The most important complication of Fentanyl is hypotension, which is exacerbated by the simultaneous administration of a sedative, followed by a decrease in ventricular output [25].

The occurrence of hypotensive episodes was higher in Lot 2, where the combination of two anesthetic drugs, Propofol and Fentanyl (n=15), was used, compared to Lot 1, where the number of patients who experienced a drop in blood pressure was lower (n=6).

Bradycardia were more frequent in patients in Lot 2, due to the cumulative effect of the 2 substances (n=12), compared to patients in Lot 1, who received simple Propofol (n=7).

The risk factors favouring the occurrence of these adverse cardiovascular effects are: advanced age, associated co morbidities (anaemia, respiratory diseases, dementia, neoplasias), as well as the background medication, hypotensive or beta-blocking, of the patients.

We had some limitations of the study:

I. The bispectral index (BIS) or Narcotrend index (NTI) for monitoring the depth of sedation during endoscopic procedures were missing from the Gastroenterology and Hepatology Research Centre. Instead, we used the Ramsay sedation scale and assessed reflexes to estimate the level of sedation.

II. After the patient's discharge, we no longer had information regarding his health status and any complications that occurred 12-24 hours post-anaesthesia.

Hypoxia is a complication encountered during patient sedation and is often due to an overdose of sedative agent or lack of proper ventilation [20,27].

In the study, we observed a decrease in the respiratory excursions of the ribcage, which were materialized on the monitor by the decrease of SpO2, reaching a value of 95-96% in the patients of Lot 2 (n=15), the administration of humidified oxygen via a nasopharynx tube was enough to counteract these phenomena during the procedure.

To emphasize the degree of preparation of the colon for lower digestive endoscopies, we used the score determined by the BBPS, 70 of the 80 patients included in the study having an ideal preparation of the digestive tract mucosa, totalling a score of 9.

For the depth of the patients’ sedation level, we used RSS, we had significant differences in the 2 lots, so that in Lot 2 the level of sedation was 6 in all patients (n=40), and in Lot 1, the level of sedation was from 6 to 31 patients out of 40 patients.

Overall, sedation was well maintained during the procedure.

Propofol associated with Fentanyl can obtain an ideal sedative effect, ensuring the patient an ideal state of awakening, cardiac and respiratory stability, with the safety of the gastrointestinal procedure [9].

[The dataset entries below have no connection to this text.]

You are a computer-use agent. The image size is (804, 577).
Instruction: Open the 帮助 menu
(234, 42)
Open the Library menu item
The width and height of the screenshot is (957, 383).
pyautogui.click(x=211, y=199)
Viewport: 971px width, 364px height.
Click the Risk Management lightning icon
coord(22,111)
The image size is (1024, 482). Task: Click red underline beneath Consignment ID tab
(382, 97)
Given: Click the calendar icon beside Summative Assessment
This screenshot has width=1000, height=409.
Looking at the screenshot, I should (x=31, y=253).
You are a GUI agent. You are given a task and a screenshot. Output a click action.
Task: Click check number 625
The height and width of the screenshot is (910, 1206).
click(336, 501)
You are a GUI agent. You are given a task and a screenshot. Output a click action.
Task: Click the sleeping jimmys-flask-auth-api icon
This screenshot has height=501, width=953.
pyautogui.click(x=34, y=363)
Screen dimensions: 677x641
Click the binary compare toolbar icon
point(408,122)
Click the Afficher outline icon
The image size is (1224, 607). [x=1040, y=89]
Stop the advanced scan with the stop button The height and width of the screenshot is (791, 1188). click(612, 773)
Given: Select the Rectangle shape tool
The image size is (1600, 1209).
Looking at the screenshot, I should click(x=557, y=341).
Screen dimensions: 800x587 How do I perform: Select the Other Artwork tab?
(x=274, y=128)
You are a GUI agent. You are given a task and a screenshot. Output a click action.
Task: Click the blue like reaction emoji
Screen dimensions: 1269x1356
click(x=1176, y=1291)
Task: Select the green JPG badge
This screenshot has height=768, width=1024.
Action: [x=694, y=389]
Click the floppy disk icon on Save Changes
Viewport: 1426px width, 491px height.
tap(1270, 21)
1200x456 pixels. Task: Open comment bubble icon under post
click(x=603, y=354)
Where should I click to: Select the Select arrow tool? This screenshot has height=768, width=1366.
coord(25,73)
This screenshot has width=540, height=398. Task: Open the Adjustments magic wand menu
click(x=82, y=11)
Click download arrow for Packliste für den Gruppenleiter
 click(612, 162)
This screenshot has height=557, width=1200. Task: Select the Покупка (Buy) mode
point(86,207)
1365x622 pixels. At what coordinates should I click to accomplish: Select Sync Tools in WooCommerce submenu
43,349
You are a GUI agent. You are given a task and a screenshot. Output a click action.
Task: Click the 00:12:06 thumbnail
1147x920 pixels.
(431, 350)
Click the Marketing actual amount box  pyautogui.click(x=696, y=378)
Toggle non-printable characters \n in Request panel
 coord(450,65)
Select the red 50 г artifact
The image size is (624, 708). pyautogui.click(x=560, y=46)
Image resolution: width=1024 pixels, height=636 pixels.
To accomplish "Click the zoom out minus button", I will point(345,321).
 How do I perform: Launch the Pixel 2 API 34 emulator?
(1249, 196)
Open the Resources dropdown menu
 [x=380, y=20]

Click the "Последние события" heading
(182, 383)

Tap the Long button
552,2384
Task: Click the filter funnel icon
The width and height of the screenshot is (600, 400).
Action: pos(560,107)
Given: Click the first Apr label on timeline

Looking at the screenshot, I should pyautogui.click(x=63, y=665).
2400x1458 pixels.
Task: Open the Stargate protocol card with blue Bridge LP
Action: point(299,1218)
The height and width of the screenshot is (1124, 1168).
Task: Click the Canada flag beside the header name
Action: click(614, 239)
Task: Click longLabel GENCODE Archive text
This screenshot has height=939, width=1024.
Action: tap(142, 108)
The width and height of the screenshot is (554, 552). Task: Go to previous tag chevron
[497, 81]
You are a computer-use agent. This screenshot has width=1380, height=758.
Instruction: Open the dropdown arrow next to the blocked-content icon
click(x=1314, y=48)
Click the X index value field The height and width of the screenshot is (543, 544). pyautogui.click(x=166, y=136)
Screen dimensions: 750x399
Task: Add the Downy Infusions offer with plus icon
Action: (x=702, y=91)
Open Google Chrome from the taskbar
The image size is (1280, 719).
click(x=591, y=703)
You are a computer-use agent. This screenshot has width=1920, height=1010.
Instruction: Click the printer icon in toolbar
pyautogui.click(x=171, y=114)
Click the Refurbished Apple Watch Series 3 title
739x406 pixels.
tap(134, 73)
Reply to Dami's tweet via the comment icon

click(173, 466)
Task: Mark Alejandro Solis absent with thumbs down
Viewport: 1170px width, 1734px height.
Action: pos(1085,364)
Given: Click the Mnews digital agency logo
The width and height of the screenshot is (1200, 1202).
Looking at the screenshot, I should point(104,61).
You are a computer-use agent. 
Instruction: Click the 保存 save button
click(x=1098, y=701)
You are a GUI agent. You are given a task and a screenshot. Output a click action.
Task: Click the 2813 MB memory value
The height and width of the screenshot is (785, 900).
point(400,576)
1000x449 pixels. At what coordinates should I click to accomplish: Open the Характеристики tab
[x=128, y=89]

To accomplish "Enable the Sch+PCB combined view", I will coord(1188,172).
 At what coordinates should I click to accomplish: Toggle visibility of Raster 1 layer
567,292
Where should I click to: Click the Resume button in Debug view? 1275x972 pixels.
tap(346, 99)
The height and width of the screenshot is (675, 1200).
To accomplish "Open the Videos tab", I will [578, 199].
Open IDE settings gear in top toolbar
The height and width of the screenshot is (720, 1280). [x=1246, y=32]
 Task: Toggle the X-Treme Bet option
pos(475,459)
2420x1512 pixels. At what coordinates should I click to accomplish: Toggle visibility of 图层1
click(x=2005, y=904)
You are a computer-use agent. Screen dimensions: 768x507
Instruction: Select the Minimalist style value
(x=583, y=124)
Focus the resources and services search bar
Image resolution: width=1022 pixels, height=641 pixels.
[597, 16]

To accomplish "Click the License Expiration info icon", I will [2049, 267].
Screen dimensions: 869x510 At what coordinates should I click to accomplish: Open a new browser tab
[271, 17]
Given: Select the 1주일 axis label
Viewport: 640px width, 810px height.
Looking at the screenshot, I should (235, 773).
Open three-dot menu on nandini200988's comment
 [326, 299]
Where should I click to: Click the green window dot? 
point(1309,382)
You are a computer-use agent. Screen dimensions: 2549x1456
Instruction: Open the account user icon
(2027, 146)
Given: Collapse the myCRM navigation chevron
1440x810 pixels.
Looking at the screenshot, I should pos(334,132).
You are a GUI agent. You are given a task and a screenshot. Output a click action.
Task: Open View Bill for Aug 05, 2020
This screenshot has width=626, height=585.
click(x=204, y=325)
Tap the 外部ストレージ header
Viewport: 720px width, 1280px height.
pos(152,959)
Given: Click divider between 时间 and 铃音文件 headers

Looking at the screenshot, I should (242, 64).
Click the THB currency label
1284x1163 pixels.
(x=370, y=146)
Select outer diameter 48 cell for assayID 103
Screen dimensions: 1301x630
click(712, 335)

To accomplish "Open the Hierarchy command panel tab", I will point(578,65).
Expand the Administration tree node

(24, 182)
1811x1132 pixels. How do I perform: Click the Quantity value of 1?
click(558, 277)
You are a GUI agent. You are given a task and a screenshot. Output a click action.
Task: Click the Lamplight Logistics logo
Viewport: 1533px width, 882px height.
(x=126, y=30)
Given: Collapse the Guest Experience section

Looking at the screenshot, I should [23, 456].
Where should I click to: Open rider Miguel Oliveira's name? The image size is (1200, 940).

The evaluation of the data obtained following the endoscopic investigations by the gastroenterologist showed no changes between the two groups, demonstrating the fact that anaesthesia, regardless of the drug combinations used, facilitates the visualization of the mucosa of the digestive tract and its possible lesions, through the absence of active movements of the patient.

The satisfaction questionnaires completed by the patients in the recovery room showed a level of 10 on the visual analogue scale of pain in all patients in Lot 2. In Lot 1, due to the lack of analgesia provided by the opioid derivative Fentanyl, the level of satisfaction was from 10 to 35 of the patients, and for the rest of the patients it was 9.

Regarding the cost of the drugs used, it was higher in Lot 2 due to the use of two anesthetic drugs (Propofol 1 vial 7 lei, Fentanyl 1 vial 12.5 lei), on the other hand, in Lot 1 the cost was 2 times lower, administering only Propofol.

The possibility of discharge from the outpatient clinic as quickly as possible is an important aspect in choosing the optimal sedation.

In our study, regardless of the anesthetic technique used, all 80 patients were discharged with a modified Aldrete-Kroulik index of 10, 30 minutes after the end of the endoscopic procedures [5].

Conclusions

Propofol associated with Fentanyl provided an effective analgesia, sufficient for performing advanced endoscopic procedures under optimal conditions, with a stable hemodynamic and respiratory status, with a low incidence of bradycardia, hypotension and hypoxia.

Conflict of interests

The authors declared that they had no conflict of interest regarding the content of the article.